Tests that apply a cut-off value, such as those used to diagnose particular conditions (e.g. MMSE, ACE, MOCA, BDI, Conners) or those designed to detect malingering/poor effort (TOMM, RDS, Greens) typically quote sensitivity and specificity values for various cut-off scores.
Put simply, sensitivity is the percentage of total 'true positives' in the normative sample that are below the chosen cut-off. So, using deliberate malingering as an example, it is the percentage of malingerers in the sample who would score below the chosen cut-off score. A sensitivity of 0.8 (80%) means that 80% of malingerers would score below the chosen cut-off (so 20% would score above).
Specificity, on the other hand, is the percentage of total 'true negatives' in the normative sample that are above the chosen cut-off. So, using malingering as an example, it is the percentage of people who are giving genuine effort that score above the chosen cut-off score. A specificity of 0.8 means that 80% of people giving genuine effort will score above the chosen cut-off (so 20% will score below).
Using this as an example, you can adjust the cut-offs for the chart below to see how it impacts the sensitivity and specificity of the test. You can see that a higher cut-off 'catches' a bigger proportion of malingerers (higher sensitivity = less 'false negatives') but also ends up 'catching' a bigger proportion of non-malingerers (poorer specificity = more 'false positives')
The accuracy of the tool is also strongly influenced by the base-rate in the population you are currently testing (in this case, the proportion of malingerers in the group of people who access your clinic). Try changing the population base rate and you will see how this affects the number of false positives and false negatives, even though the specificity and sensitivity remain the same.
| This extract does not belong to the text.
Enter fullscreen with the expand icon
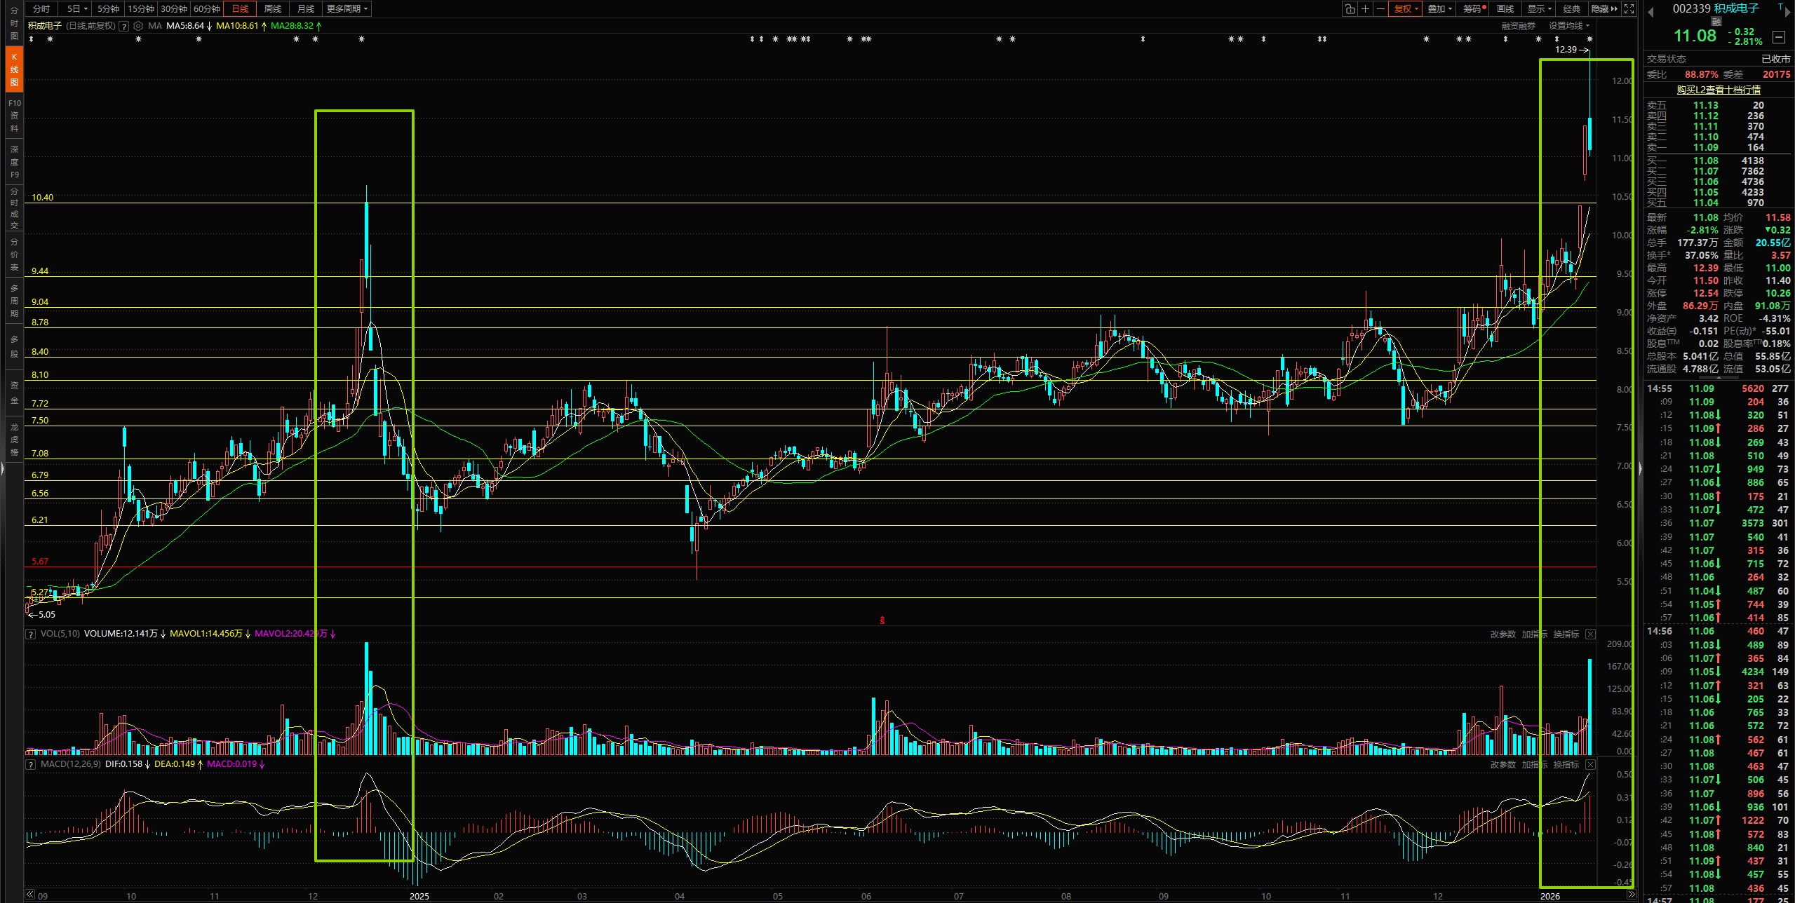The height and width of the screenshot is (903, 1795). point(1629,9)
Population base rates are extremely important in interpretation. For example, if you assume a high base rate, like when the test has been validated on forensic populations, but apply it to a group with low base-rates (e.g. amongst children, people with intellectual disabilities) you are likely to have a very high number of false positives (inaccurately labelling people as malingering).
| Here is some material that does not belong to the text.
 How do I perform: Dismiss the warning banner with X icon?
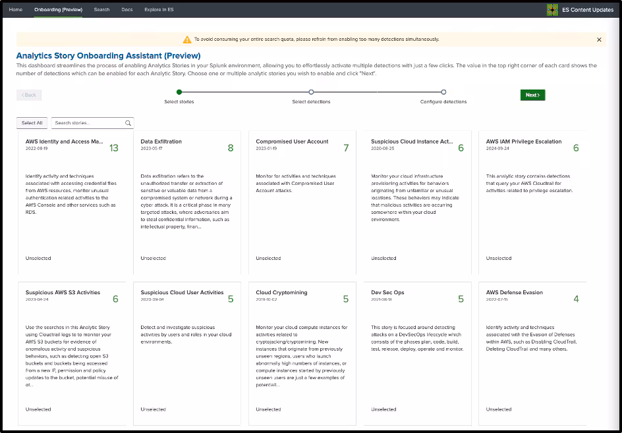599,39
This is where positive predictive value (in this case, the likelihood that someone who scores below the cut-off is actually a malingerer) and negative predictive value (In this case, the likelihood that someone who scores above the cut-off is not malingering) are extremely important
It is worth noting that the above graph is an illustration only- typically, tests of effort cognitive screens are relatively easy, so the scores are not normally distributed (they have 'ceiling' effects)- however the same principles apply. There are other ways to plot the sensitivity and specificity of tests, including Receiver Operating Characteristic curves.